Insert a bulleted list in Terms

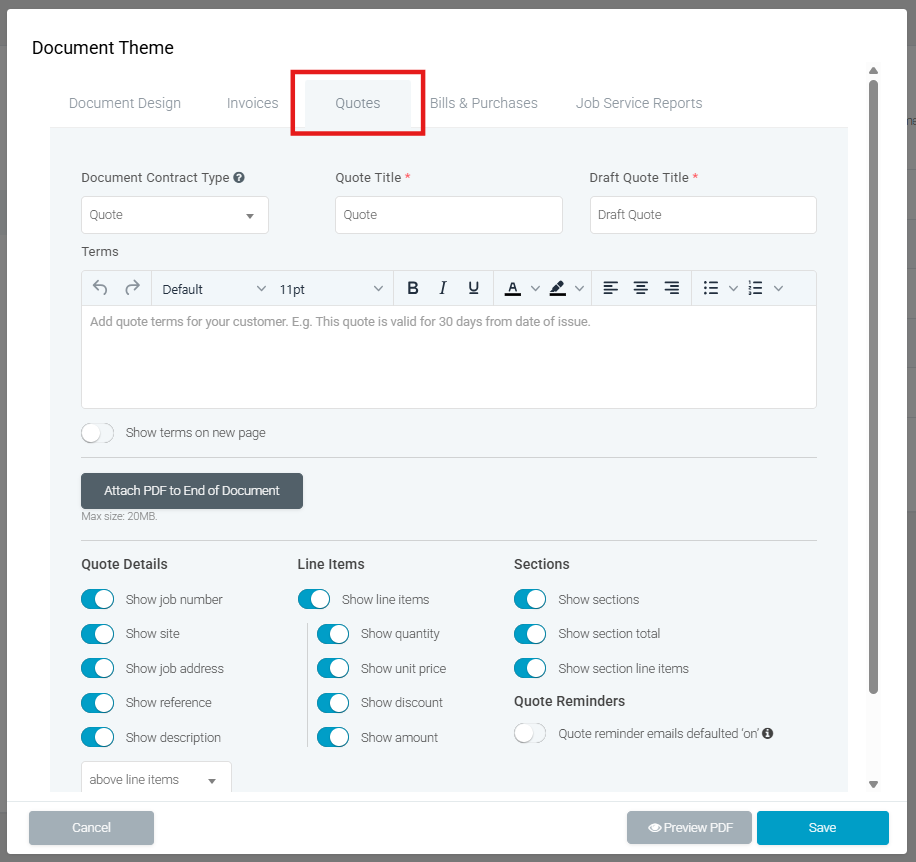711,288
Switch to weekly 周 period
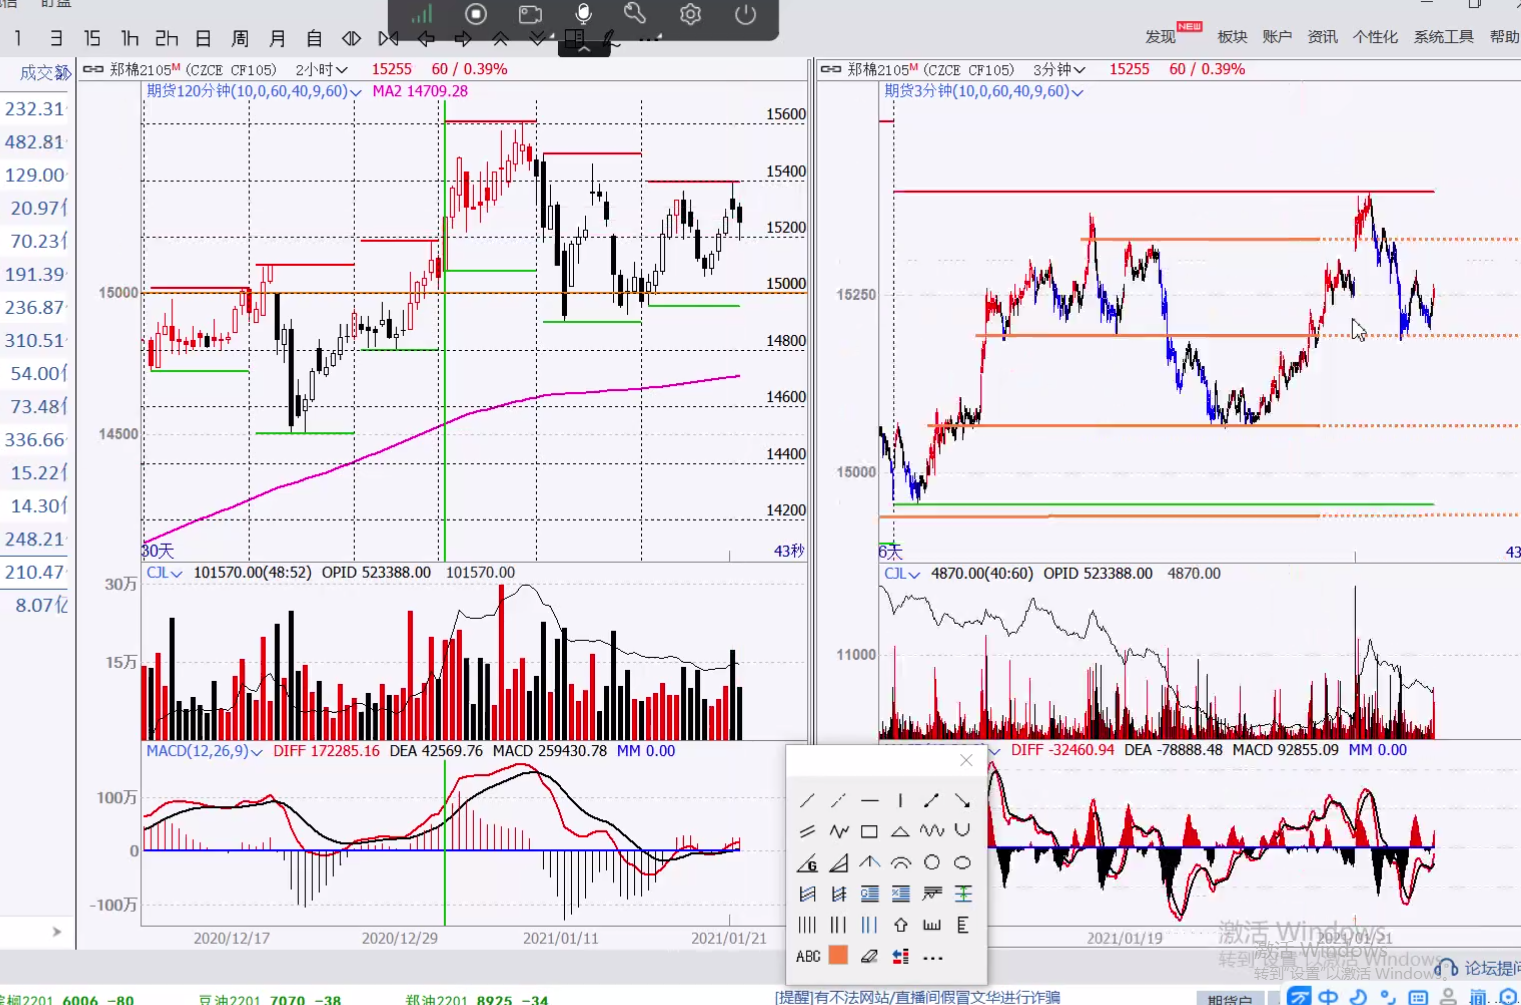Screen dimensions: 1521x1005 (x=240, y=39)
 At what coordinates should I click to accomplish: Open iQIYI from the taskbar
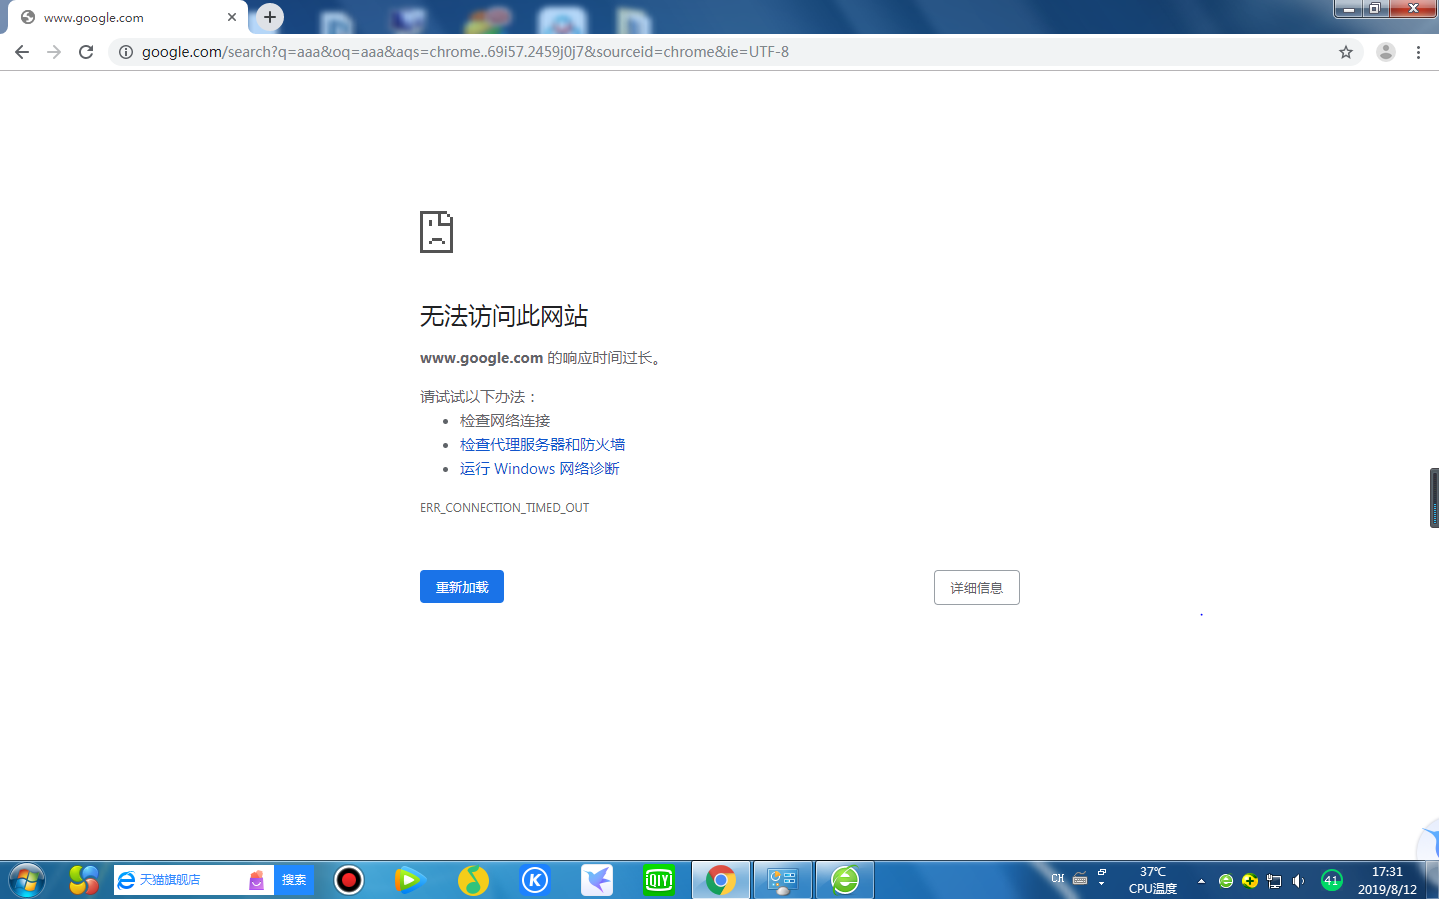point(658,880)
# # # #
**YOUR INSTRUCTIONS:** The answer is a faithful copy of the records above, with the pictures removed.

**EXERCISE OUTPUT:**
Insert a bulleted list in Terms

711,288
Switch to weekly 周 period
Screen dimensions: 1521x1005 (x=240, y=39)
 At what coordinates should I click to accomplish: Open iQIYI from the taskbar
point(658,880)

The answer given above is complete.